Votre consigne:
Modifiez ces lignes en remplaçant « GUI agent » par « graphical interface agent » dans tous les enregistrements, sans rien changer d'autre.

(Enregistrements de localisation de mots et d'éléments)

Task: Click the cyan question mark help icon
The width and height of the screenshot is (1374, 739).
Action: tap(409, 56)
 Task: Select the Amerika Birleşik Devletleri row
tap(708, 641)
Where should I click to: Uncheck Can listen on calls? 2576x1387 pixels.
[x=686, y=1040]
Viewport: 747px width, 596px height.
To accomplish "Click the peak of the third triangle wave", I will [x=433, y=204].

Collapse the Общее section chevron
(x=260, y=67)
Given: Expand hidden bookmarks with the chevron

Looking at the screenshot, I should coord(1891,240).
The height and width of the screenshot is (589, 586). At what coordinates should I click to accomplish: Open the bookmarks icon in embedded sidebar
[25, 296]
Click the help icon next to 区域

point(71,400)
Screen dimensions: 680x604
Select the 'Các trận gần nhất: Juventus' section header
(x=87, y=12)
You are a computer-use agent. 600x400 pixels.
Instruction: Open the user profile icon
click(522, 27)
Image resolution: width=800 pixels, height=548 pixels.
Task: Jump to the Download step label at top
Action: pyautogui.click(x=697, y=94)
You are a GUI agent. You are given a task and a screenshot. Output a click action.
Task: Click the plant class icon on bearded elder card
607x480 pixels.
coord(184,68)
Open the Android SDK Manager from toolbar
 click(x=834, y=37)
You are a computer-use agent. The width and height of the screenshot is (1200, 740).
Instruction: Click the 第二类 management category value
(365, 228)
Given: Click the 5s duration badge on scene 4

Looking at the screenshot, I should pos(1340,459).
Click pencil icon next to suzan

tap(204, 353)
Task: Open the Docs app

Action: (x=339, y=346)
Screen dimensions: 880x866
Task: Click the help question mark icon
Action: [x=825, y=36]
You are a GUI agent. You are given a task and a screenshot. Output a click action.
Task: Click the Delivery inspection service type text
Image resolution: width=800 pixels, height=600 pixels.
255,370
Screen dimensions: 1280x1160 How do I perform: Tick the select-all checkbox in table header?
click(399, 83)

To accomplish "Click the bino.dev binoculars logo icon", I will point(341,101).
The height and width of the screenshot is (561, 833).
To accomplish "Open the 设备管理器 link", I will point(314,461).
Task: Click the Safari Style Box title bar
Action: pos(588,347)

Réponse rédigée:
Task: Click the cyan question mark help icon
The width and height of the screenshot is (1374, 739).
Action: tap(409, 56)
 Task: Select the Amerika Birleşik Devletleri row
tap(708, 641)
Where should I click to: Uncheck Can listen on calls? 2576x1387 pixels.
[x=686, y=1040]
Viewport: 747px width, 596px height.
To accomplish "Click the peak of the third triangle wave", I will [x=433, y=204].

Collapse the Общее section chevron
(x=260, y=67)
Given: Expand hidden bookmarks with the chevron

Looking at the screenshot, I should coord(1891,240).
The height and width of the screenshot is (589, 586). At what coordinates should I click to accomplish: Open the bookmarks icon in embedded sidebar
[25, 296]
Click the help icon next to 区域

point(71,400)
Screen dimensions: 680x604
Select the 'Các trận gần nhất: Juventus' section header
(x=87, y=12)
You are a computer-use agent. 600x400 pixels.
Instruction: Open the user profile icon
click(522, 27)
Image resolution: width=800 pixels, height=548 pixels.
Task: Jump to the Download step label at top
Action: pyautogui.click(x=697, y=94)
You are a graphical interface agent. You are given a task and a screenshot. Output a click action.
Task: Click the plant class icon on bearded elder card
607x480 pixels.
coord(184,68)
Open the Android SDK Manager from toolbar
 click(x=834, y=37)
You are a computer-use agent. The width and height of the screenshot is (1200, 740).
Instruction: Click the 第二类 management category value
(365, 228)
Given: Click the 5s duration badge on scene 4

Looking at the screenshot, I should pos(1340,459).
Click pencil icon next to suzan

tap(204, 353)
Task: Open the Docs app

Action: (x=339, y=346)
Screen dimensions: 880x866
Task: Click the help question mark icon
Action: [x=825, y=36]
You are a graphical interface agent. You are given a task and a screenshot. Output a click action.
Task: Click the Delivery inspection service type text
Image resolution: width=800 pixels, height=600 pixels.
255,370
Screen dimensions: 1280x1160 How do I perform: Tick the select-all checkbox in table header?
click(399, 83)

To accomplish "Click the bino.dev binoculars logo icon", I will point(341,101).
The height and width of the screenshot is (561, 833).
To accomplish "Open the 设备管理器 link", I will point(314,461).
Task: Click the Safari Style Box title bar
Action: pos(588,347)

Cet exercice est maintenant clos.